# Your instructions
Scan the entries below for the string "display" and copy every line where it turns up.

(Saved entries)

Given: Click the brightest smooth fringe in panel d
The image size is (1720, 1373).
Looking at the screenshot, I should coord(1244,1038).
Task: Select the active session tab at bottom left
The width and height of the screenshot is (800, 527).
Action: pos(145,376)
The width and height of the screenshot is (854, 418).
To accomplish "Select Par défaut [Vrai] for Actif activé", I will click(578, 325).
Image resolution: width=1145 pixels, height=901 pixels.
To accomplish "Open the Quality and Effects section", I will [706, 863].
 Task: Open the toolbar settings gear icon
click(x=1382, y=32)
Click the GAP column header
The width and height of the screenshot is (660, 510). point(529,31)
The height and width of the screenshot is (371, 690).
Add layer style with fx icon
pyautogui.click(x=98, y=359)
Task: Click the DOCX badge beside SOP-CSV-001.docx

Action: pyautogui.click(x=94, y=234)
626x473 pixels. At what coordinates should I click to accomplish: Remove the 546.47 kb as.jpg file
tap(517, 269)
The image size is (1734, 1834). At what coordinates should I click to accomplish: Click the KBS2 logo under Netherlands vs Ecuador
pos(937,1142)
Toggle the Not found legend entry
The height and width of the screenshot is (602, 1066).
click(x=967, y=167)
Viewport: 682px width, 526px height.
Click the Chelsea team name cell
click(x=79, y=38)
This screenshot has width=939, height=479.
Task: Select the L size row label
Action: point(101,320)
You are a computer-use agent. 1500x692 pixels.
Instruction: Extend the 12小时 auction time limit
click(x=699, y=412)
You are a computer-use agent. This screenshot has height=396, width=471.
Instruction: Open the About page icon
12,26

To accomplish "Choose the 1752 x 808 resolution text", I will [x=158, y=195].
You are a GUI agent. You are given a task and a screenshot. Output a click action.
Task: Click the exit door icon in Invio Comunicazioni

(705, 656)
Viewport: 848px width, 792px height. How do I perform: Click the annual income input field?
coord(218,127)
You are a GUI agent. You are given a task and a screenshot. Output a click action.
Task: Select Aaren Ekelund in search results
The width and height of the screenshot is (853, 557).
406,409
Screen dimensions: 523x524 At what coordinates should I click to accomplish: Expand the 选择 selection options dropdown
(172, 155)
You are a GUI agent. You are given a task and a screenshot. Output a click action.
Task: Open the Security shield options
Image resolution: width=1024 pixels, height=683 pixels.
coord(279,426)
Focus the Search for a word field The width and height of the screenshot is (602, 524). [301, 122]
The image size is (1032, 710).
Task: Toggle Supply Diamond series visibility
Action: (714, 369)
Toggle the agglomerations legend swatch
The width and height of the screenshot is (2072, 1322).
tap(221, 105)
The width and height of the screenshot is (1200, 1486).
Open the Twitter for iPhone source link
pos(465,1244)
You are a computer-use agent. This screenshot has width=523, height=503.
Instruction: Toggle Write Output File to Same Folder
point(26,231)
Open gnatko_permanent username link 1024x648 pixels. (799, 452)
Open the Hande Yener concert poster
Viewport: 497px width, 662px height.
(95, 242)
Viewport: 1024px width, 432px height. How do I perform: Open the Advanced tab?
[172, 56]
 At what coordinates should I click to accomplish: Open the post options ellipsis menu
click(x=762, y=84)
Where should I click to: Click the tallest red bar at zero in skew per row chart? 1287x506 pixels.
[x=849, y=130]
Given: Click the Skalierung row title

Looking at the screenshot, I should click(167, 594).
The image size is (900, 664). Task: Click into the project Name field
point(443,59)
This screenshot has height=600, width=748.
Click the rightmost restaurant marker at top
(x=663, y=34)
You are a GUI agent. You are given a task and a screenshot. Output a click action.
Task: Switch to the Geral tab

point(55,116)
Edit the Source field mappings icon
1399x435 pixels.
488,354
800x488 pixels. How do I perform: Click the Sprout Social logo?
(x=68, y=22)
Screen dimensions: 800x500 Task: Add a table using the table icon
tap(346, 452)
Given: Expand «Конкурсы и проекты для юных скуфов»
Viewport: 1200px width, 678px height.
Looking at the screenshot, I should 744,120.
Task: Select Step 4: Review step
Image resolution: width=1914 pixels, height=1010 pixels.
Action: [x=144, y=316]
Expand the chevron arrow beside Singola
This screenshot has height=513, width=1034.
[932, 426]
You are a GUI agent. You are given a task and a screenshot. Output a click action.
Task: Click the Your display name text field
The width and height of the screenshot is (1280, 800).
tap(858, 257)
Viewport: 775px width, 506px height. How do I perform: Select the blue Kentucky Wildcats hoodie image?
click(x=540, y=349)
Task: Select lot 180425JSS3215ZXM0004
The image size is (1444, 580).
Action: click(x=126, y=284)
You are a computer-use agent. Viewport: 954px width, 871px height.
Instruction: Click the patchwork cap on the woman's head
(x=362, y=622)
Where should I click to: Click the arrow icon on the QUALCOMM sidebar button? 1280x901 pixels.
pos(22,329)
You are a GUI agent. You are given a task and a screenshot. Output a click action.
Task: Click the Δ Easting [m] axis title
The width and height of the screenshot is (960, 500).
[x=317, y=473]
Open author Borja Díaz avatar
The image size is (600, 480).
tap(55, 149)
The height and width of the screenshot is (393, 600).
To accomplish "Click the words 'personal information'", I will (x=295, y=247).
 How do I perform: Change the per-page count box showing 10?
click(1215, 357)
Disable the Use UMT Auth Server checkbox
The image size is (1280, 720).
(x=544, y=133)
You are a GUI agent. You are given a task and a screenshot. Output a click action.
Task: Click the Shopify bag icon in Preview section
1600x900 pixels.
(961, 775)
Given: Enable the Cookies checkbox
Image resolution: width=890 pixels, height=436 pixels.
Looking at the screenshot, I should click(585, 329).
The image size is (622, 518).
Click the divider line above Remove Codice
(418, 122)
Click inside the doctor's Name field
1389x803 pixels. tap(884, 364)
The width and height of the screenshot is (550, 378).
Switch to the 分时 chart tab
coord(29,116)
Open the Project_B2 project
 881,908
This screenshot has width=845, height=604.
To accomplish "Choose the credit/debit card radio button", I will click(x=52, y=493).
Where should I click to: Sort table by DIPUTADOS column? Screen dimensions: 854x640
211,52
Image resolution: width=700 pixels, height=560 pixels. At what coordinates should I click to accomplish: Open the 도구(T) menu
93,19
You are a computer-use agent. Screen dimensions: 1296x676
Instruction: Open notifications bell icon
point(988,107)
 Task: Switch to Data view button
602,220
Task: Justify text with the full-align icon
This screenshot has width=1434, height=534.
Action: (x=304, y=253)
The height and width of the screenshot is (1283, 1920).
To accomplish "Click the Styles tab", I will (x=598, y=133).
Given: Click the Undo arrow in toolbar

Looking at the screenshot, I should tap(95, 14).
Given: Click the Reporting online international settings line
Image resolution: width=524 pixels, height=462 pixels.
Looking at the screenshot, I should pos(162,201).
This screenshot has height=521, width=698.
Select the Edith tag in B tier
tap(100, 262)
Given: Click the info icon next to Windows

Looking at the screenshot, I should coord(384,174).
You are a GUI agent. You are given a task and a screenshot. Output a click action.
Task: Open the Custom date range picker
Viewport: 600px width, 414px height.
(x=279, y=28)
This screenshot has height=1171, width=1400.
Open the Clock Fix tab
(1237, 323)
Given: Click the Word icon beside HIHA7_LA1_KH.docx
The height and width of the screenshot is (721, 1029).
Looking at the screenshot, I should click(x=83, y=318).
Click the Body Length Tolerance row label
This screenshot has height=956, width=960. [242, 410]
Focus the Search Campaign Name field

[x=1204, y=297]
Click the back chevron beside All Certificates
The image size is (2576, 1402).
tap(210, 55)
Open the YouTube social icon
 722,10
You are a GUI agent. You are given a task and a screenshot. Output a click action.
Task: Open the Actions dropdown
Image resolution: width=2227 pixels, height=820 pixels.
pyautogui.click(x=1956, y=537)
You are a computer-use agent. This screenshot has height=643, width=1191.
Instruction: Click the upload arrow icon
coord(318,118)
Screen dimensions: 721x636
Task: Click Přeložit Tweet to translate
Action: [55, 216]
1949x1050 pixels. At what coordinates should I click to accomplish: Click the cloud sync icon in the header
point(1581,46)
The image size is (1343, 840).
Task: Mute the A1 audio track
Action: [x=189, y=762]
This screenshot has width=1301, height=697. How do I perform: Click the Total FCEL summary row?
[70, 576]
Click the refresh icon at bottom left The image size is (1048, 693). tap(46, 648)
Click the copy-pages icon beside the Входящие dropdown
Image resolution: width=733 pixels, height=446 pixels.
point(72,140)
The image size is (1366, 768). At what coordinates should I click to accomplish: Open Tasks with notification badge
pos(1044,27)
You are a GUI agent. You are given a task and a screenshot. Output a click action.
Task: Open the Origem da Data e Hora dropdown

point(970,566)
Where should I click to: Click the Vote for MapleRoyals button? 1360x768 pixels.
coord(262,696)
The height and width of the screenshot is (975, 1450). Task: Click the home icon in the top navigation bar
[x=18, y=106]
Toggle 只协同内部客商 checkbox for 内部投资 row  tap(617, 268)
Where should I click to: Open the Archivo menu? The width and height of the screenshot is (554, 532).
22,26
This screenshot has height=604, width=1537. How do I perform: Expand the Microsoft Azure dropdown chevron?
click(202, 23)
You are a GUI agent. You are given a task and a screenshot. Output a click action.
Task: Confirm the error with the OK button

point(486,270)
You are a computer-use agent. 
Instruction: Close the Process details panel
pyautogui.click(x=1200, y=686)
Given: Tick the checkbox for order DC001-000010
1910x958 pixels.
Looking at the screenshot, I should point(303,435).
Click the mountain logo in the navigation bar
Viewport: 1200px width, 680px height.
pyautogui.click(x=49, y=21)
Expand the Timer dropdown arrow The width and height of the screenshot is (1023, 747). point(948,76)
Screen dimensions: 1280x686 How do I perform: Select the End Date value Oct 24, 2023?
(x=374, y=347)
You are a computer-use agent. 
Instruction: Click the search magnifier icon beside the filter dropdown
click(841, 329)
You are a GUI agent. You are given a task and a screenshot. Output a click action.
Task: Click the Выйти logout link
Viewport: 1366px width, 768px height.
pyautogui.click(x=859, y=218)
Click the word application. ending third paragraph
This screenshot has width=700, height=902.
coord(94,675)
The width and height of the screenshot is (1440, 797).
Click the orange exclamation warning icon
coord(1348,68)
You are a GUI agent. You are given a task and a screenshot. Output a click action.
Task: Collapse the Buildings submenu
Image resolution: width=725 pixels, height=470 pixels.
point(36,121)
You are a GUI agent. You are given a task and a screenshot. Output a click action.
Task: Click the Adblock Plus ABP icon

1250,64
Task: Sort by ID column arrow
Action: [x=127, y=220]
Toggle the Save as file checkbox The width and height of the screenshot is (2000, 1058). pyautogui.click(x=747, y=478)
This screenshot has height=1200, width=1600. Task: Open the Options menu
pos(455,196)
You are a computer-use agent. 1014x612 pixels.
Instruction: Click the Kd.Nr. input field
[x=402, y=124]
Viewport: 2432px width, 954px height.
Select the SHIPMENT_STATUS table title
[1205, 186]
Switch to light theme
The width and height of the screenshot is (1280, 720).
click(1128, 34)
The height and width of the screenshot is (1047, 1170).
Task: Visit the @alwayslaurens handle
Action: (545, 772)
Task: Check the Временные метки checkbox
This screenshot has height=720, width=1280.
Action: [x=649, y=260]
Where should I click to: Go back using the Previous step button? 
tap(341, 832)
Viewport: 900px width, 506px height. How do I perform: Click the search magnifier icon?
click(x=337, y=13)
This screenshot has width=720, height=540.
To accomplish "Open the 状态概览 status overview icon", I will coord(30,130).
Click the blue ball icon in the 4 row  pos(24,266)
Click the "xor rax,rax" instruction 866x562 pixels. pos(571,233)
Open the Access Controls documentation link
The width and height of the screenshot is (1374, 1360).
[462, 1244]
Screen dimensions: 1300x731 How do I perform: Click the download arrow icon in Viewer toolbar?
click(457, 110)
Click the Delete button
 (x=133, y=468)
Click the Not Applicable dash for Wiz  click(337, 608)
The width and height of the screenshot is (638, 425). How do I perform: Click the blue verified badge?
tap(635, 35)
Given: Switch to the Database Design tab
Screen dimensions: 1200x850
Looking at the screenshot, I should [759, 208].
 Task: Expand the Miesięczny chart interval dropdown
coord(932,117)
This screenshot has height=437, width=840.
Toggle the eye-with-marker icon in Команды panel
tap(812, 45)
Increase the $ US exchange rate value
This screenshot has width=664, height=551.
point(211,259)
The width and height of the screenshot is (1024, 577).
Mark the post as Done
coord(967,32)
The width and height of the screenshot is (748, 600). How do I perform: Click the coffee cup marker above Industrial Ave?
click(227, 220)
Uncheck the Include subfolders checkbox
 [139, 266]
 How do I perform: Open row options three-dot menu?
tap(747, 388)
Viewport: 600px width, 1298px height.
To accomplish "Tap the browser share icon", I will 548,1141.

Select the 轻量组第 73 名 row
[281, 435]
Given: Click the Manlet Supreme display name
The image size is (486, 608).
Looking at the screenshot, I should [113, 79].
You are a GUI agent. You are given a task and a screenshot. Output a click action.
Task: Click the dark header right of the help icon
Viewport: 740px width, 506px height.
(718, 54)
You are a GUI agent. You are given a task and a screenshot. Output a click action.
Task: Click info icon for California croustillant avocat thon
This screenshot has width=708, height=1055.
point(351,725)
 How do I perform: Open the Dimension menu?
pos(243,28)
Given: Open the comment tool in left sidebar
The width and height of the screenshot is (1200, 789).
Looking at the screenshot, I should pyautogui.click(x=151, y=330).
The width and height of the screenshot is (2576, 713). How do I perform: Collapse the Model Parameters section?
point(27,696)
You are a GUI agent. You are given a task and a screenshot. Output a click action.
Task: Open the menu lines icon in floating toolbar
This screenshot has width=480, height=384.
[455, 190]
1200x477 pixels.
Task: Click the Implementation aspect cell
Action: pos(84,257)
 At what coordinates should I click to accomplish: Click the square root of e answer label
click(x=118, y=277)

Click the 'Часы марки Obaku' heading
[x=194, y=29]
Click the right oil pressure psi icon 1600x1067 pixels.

# Written solution
Task: Click the Your display name text field
Given: Click the Manlet Supreme display name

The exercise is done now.